Appeal Court upholds sheriff's entrapment ruling on underage sex charge
A man charged with activities done for the purpose of engaging in sexual activity with a girl of 14 has had a defence of entrapment upheld by the Criminal Appeal Court.
The accused, referred to as IP, was charged at Falkirk Sheriff Court with a contravention of s 30 of the Sexual Offences (Scotland) Act 2009 by engaging, between 25 and 31 May 2016, in online conversations with “other persons”, arranging to meet these persons “for the purpose of gaining access to a 14 year old girl”, and travelling, with condoms and lubricant, to, and attempting to meet the other persons at, a hotel “for the purpose of engaging in sexual activity with a child”. There was an alternative charge of conspiracy to participate in such conduct.
The sheriff sustained a plea in bar of trial based on entrapment of the accused, in that he was lured or incited by undercover police officers, using the website “fabswingers.com”, to converse about the prospect of engaging in sexual activity with a 14 year old.
IP, a teacher, had been identified as one of a number of persons who engaged in online chat logs which contained reference to sexual abuse of children. Police using the name "Lisa" engaged in chat with him as he was asked what he was "into". He mentioned certain sexual practices not involving children. A meeting was suggested but Lisa said her daughter would be in the house, and in due course asked the accused what he would do if she came into the room where they were.
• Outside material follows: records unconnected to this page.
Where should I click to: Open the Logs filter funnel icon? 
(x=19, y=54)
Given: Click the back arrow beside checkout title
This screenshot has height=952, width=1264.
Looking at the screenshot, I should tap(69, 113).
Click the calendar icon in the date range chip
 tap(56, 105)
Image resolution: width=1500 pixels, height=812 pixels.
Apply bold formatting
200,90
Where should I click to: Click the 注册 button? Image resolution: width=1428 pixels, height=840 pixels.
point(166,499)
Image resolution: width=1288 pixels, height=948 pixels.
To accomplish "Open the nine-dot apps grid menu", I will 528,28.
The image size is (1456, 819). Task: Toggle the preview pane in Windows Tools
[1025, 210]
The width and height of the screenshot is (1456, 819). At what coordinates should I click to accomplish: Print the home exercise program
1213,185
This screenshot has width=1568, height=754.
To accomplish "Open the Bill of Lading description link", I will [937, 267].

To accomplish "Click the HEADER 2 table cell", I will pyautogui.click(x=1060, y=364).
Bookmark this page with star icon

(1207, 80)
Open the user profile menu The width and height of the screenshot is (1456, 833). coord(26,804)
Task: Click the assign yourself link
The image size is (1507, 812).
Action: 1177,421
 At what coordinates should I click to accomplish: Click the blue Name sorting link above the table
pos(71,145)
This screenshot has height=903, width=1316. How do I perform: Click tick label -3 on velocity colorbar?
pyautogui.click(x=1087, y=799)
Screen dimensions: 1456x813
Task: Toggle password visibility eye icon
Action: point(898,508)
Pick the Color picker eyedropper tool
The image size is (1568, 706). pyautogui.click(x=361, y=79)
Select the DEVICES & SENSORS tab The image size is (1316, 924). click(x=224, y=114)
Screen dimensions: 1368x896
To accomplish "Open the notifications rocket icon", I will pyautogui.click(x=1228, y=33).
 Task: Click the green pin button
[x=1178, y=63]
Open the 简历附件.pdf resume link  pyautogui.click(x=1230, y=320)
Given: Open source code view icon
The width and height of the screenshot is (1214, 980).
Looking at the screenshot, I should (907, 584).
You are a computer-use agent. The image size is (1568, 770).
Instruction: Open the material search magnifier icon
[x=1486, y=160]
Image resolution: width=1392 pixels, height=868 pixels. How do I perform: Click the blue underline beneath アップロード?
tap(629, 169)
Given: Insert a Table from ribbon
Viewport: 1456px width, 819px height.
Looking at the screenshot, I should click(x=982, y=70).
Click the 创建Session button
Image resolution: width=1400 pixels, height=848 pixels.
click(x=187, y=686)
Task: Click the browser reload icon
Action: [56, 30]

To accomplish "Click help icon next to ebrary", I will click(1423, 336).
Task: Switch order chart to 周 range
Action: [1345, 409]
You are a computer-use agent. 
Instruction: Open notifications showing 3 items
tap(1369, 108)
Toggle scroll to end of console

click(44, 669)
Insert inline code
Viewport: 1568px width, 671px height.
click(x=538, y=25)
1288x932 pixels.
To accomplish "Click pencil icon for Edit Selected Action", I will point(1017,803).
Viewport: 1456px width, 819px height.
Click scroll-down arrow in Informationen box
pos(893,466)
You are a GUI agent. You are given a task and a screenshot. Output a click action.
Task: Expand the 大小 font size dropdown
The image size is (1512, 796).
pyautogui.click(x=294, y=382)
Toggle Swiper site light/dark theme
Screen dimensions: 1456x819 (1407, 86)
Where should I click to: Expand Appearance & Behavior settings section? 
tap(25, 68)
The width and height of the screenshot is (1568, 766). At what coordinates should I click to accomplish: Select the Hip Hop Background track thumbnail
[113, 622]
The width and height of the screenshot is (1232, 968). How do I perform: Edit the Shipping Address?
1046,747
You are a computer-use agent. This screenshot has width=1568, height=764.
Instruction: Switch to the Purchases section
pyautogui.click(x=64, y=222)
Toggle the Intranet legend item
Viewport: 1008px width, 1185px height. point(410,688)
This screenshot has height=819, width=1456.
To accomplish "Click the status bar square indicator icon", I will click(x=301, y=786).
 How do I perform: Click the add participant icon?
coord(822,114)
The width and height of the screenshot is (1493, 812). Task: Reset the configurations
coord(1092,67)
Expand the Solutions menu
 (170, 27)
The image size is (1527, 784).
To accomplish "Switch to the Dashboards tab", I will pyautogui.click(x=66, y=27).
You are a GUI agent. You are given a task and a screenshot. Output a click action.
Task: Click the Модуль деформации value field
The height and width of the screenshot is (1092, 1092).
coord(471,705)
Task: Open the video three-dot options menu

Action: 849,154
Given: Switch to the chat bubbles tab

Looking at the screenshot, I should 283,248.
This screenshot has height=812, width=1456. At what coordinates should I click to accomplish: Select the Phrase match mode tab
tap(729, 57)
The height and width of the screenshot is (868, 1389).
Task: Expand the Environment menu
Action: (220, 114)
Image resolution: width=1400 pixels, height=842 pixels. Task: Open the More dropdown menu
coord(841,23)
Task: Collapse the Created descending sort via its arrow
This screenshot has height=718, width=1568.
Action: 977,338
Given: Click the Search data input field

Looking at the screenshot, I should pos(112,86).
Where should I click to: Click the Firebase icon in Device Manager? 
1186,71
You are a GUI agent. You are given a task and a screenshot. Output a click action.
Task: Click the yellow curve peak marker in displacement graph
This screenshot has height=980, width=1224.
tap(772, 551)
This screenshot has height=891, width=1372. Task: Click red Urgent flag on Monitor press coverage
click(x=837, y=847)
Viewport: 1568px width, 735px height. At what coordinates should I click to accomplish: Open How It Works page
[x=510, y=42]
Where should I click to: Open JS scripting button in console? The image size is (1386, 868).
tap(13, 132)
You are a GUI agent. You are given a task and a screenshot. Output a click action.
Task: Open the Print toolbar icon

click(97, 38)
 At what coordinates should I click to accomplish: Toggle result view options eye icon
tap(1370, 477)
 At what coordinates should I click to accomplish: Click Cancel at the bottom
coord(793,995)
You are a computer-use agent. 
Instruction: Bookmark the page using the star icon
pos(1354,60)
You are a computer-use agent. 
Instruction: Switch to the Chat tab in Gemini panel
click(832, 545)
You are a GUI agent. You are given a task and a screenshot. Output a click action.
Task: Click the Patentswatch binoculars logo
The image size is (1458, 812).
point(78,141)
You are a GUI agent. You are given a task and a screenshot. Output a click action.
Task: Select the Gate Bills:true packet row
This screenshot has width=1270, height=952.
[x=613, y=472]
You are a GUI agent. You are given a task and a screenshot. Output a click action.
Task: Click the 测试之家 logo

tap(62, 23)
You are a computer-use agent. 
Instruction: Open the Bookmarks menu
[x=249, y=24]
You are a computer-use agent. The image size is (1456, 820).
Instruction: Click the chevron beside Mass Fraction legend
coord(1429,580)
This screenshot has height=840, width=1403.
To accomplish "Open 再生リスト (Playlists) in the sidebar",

He replied that he would carry on, and in response to the question "With me or her?" said "With you... I wouldn’t run away though if she wanted to join in.”
The sheriff held there was no evidence that IP had a predisposition to commit such an offence when he was first engaged by the police, and no basis for suspecting that he had. The police had implanted the necessary intent by persisting with the idea that a child could be involved in his sexual activity. On appeal the Crown argued that the sheriff had erred in his findings; IP had willingly participated in the dialogue and "The police had simply offered an opportunity rather than luring the respondent into expressing a criminal desire."
Delivering the opinion of the court, Lord Justice General Carloway, who sat with Lords Brodie and Turnbull, applied the test in Jones (2010) that the question was “whether or not an unfair trick was played upon the particular accused whereby he was deceived, pressured, encouraged or induced into committing an offence which he would never otherwise have committed”.
The significant facts were that there was no evidence that IP had expressed any interest in sexual activity with children in the original chat logs examined by the police; that when the daughter's existence was referred to initially, that provoked no reaction from him; that when asked about what he was “into”, and his fantasies, he made no mention of children; that when it was mentioned that the daughter would be in the next room he still made no reference to sexual activity with her; and that it was only when the police introduced the idea of the daughter entering the bedroom, during sexual activity between the respondent and other adults, that there was any mention by him of engaging in any activity involving the daughter.
"Against that background," Lord Carloway concluded, "the court is satisfied that the sheriff, whose views, having heard all the relevant circumstances, are entitled to be given some weight, was entitled to strike the balance which he did in determining that what may be a relatively fine line had been crossed. For these reasons this appeal is refused."